Pertanto, il cessionario, ai sensi del D.P.R. n. 633 del 1972, art. 23, è tenuto ad annotare, entro quindici giorni, la nota di credito ricevuta dal prestare del servizio e provvedere, correlativamente, a farne specifica indicazione nella successiva liquidazione, al fine di non avvalersi, illegittimamente, del credito di imposta conseguente alla precedente emissione in proprio favore della fattura originaria.

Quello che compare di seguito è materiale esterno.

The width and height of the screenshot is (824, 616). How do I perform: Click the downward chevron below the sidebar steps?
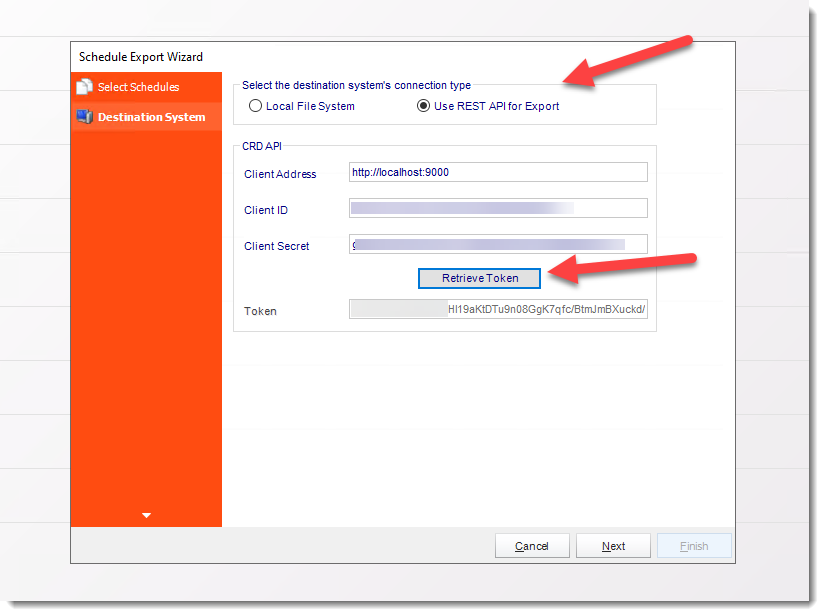coord(146,514)
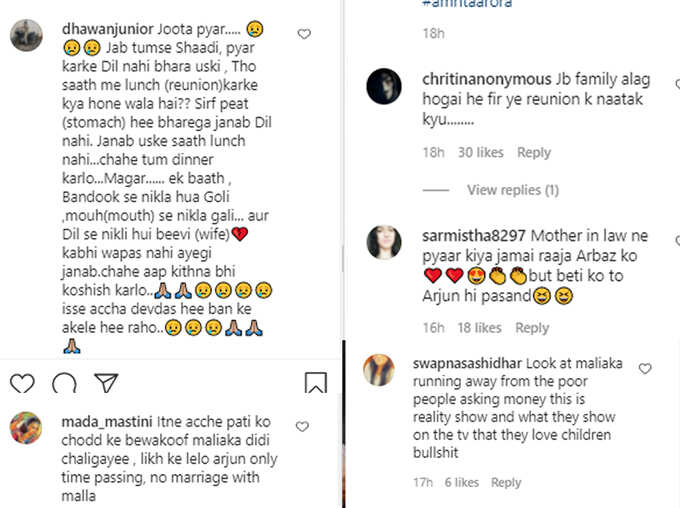This screenshot has height=508, width=680.
Task: Open comments with the speech bubble icon
Action: 64,383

Sotto tale prospettiva, correttamente il giudice del gravame ha ritenuto che la società contribuente era tenuta ad esporre il debito entro il termine della liquidazione periodica ovvero di quella annuale, in quanto si rende necessario che il cessionario, in favore del quale è stata emessa una fattura sulla base di un presupposto negoziale la cui validità o i cui effetti sono venuti meno, non si avvalga del diritto alla detrazione dell’imposta, e ciò deve avvenire con la specifica annotazione in data precedente all’annotazione periodica e comunque entro il termine di presentazione della dichiarazione annuale relativa all’anno di ricezione della fattura e con riferimento al medesimo anno, al fine di non procedere alla detrazione dell’imposta, essendo tenuto ad eliminare gli effetti della detrazione già contabilizzata riversando all’Erario l’imposta in precedenza detratta.

Nè è fondata la ragione di censura relativa alla mancata comunicazione formale della nota di credito da cui discenderebbe la non sussistenza di una dichiarazione della società Co.In.Si. s.r.l. finalizzata ad avvalersi della clausola, risolutiva espressa.

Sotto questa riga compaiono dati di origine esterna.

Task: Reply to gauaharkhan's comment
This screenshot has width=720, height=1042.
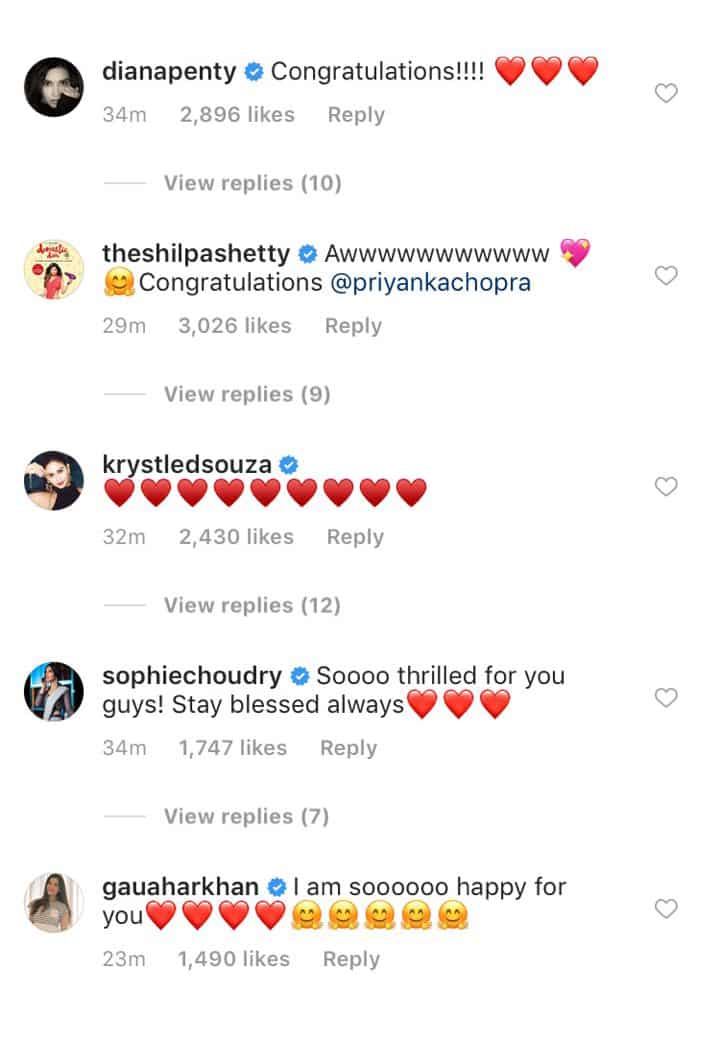Action: click(x=351, y=959)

Va osservato, a tal proposito, che parte ricorrente non contesta la circostanza che la controparte aveva inteso avvalersi della clausola risolutiva espressa mediante la nota di credito, ma solo il fatto che la volontà di renderla operativa non era stata alla stessa formalmente comunicata.

La stessa, in particolare, afferma che la nota di credito può infatti costituire idoneo strumento attraverso il quale l’emittente può manifestare la volontà di avvalersi della clausola risolutiva, a condizione che sia effettivamente ricevuta dal suo destinatario. Così delimitata la questione, la stessa, tuttavia, è inammissibile in questa sede.

E’ certo, infatti, che parte ricorrente ha avuto conoscenza della nota di credito, tanto che, sebbene tardivamente, la stessa ha provveduto a riportare la nota di credito nel mese di ottobre 2007. Con la presente ragione di censura viene, in realtà, prospettata una questione di merito, relativa alla decorrenza del momento di conoscenza della nota di credito, profilo solo genericamente prospettato in questa sede, senza alcuna allegazione e specificazione dell’esatto momento in cui la ricorrente ha avuto formale conoscenza della nota di credito e degli atti difensivi in cui è stata evidenziata la circostanza in esame.

In conclusione, il motivo di ricorso è infondato, con conseguente rigetto e condanna della ricorrente al pagamento delle spese di lite del presente giudizio in favore della controricorrente.

P.Q.M.

La Corte:

rigetta il ricorso e condanna la ricorrente al pagamento delle spese di lite in favore della controricorrente che si liquidano in complessive Euro 13.000,00, oltre spese prenotate a debito.

Così deciso in Roma, il 28 maggio 2019.